Ellos, y otros padres de la fundación, aman a sus hijos tal y como son, pero saben que sería maravilloso –e igualmente heroico– amar normal. Amar después de desayunar, de camino a un colegio en el que sus hijos no llamasen la atención. Amar con una cerveza fría mientras sus hijos ríen con sus amigos en una tienda de campaña montada en el jardín. Ellos, y esos otros padres, se han aficionado a la tecnología a base de buscar cualquier ingenio que reduzca el tiempo de respuesta a las crisis: receptores de sonido sobre la mesilla, detectores de sacudidas bajo el colchón, bandas para el pecho que envían un mensaje al móvil cuando perciben una subida repentina del ritmo cardíaco…

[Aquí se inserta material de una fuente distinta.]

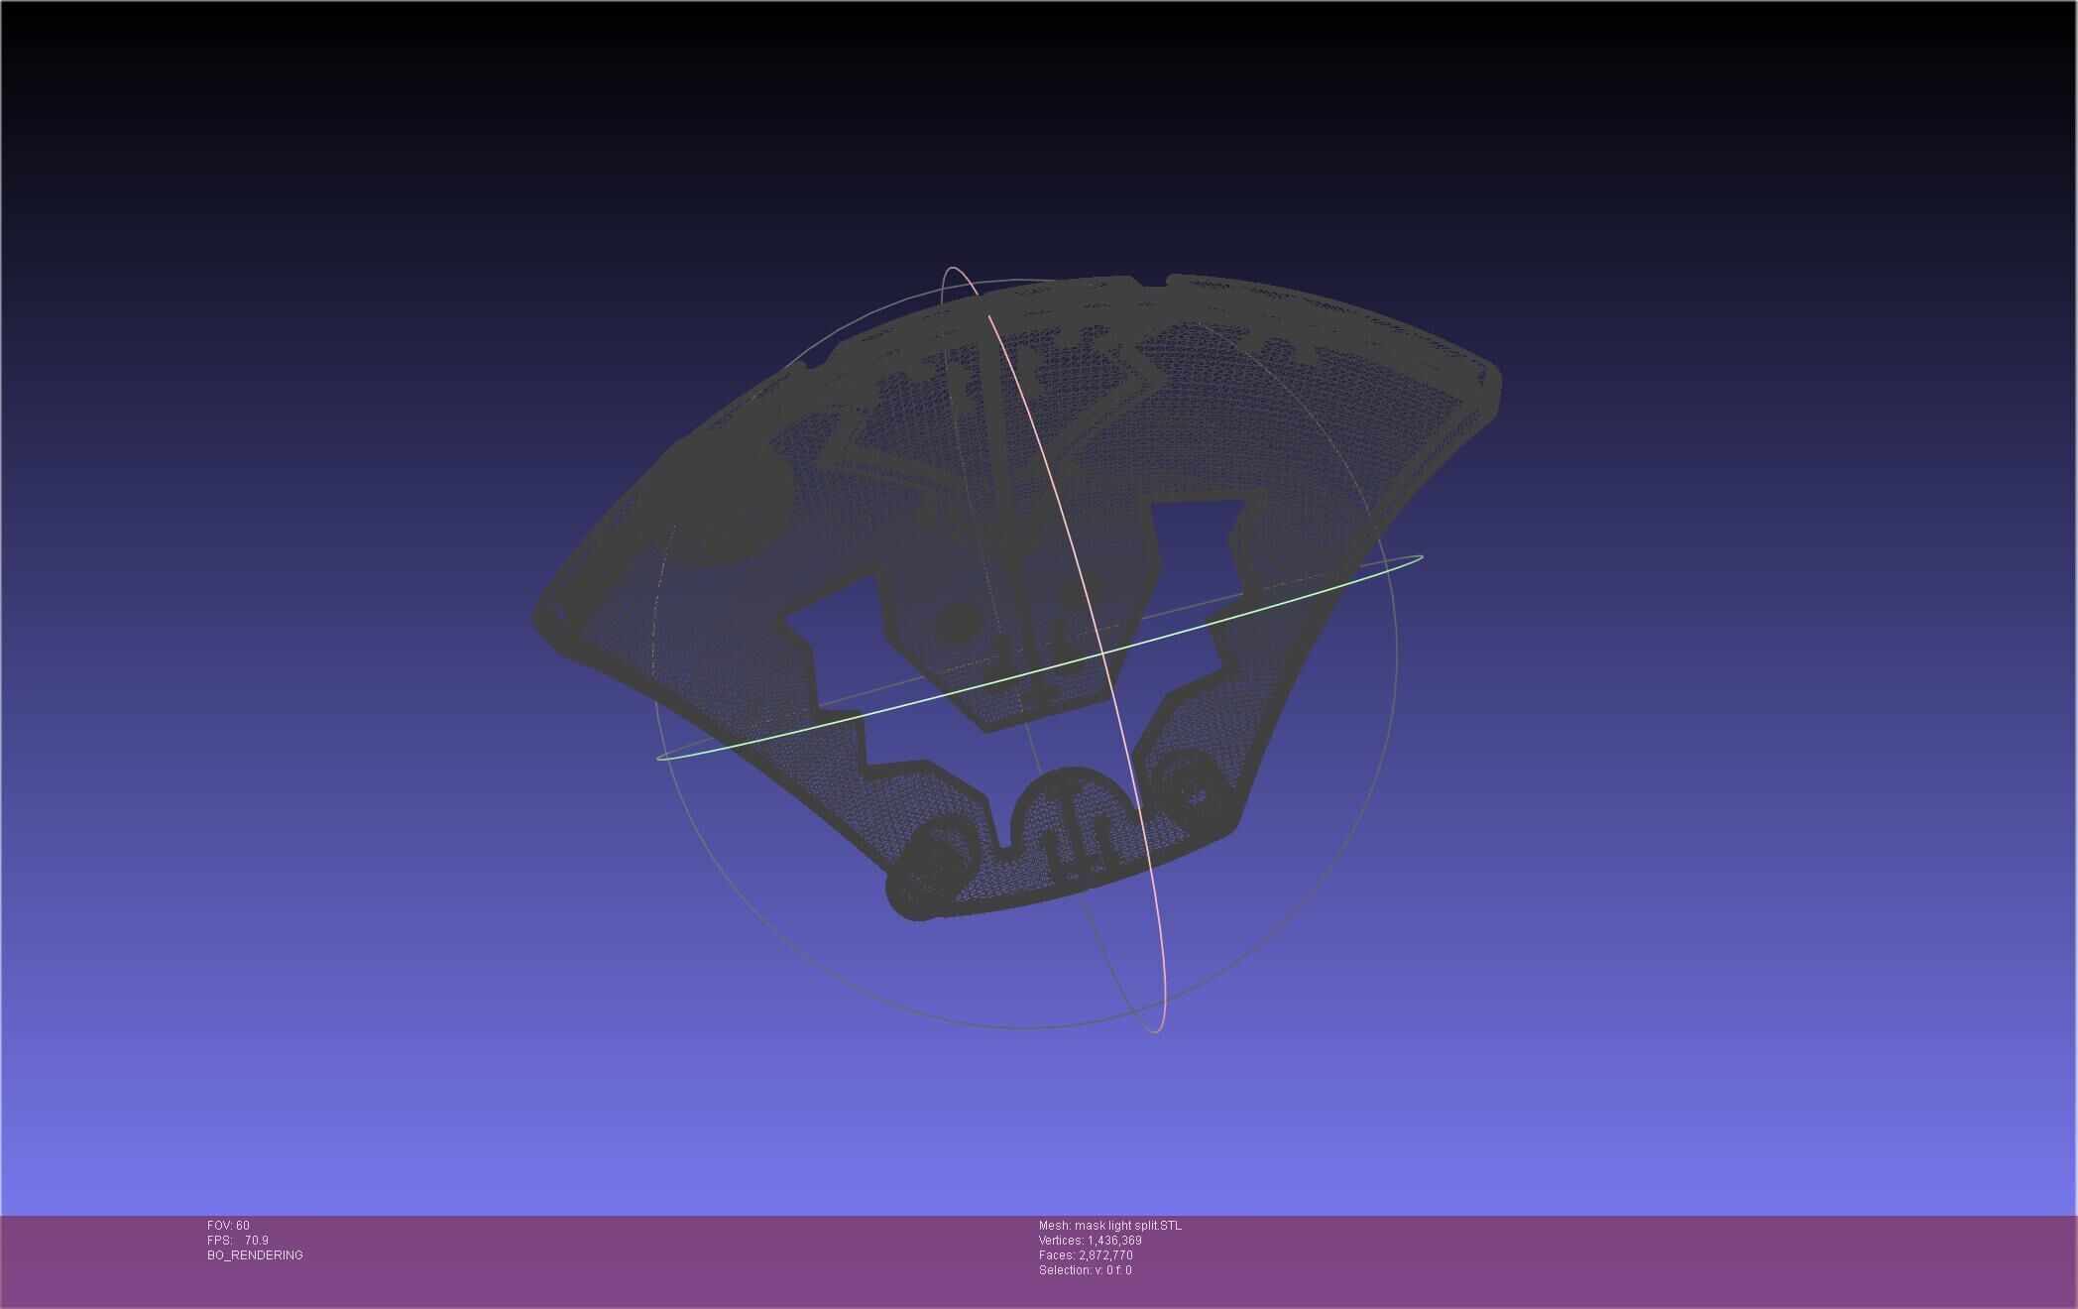
Task: Click the Faces count line
Action: (1086, 1255)
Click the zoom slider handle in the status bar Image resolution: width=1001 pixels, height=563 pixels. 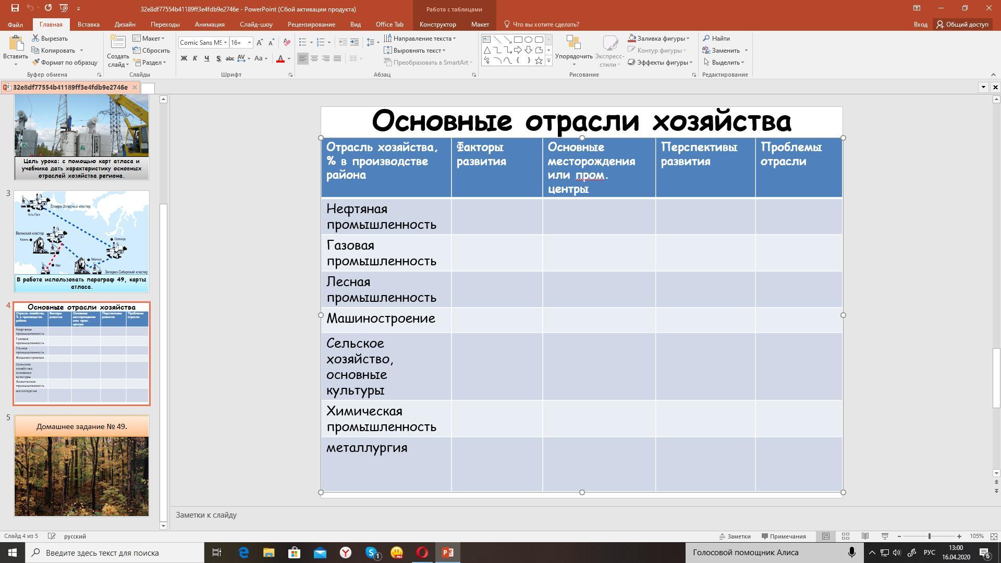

Quiero creer que la novela está llena de giros y sorpresas. Pero el alma del libro, ese algo que lo convierte en único, es una enseñanza que he extraído del propio Raúl y de los demás niños y niñas que han inspirado al personaje. Después de los ataques apenas se acuerdan de nada. Se quedan hechos polvo, pero para ellos no hay reminiscencias de un ayer terrible ni, por lo tanto, miedo a que se repita en un mañana igual de terrible. La mayor parte de la gente pensamos en abstracto. Nos pasamos la vida anticipando mentalmente desgracias que lo más probable es que nunca lleguen a ocurrir, pero que, entre tanto, nos amargan la existencia. Ellos se mueven por acciones cortas y sencillas. De ahí sus sonrisas de inocencia, y también sus apegos a las rutinas –a Raúl le da por el balón y el álbum de la FIFA–. Podría decirse que viven el momento y que, en ese sentido, son libres.
El Raúl de carne y hueso y el Raúl protagonista son dos personas diferentes. Uno y otro son únicos, como lo somos todos. Pero si algo tienen en común, ellos y cada niño que lucha por abrirse camino en este mundo apasionante pero a veces difícil, es que no dejan de brillar. Por eso quiero aprovechar este Día mundial de las enfermedades raras para animaros a que, dejándoos llevar por la magia de los libros o por cualquier otra vía, os asoméis a las vidas llenas de luz que hay detrás de esos males de nombre difícil de pronunciar.
Ya nunca más diremos: lo que no se conoce no se cura. A partir de ahora, el grito de guerra será: lo que se conoce, por fin, se está curando.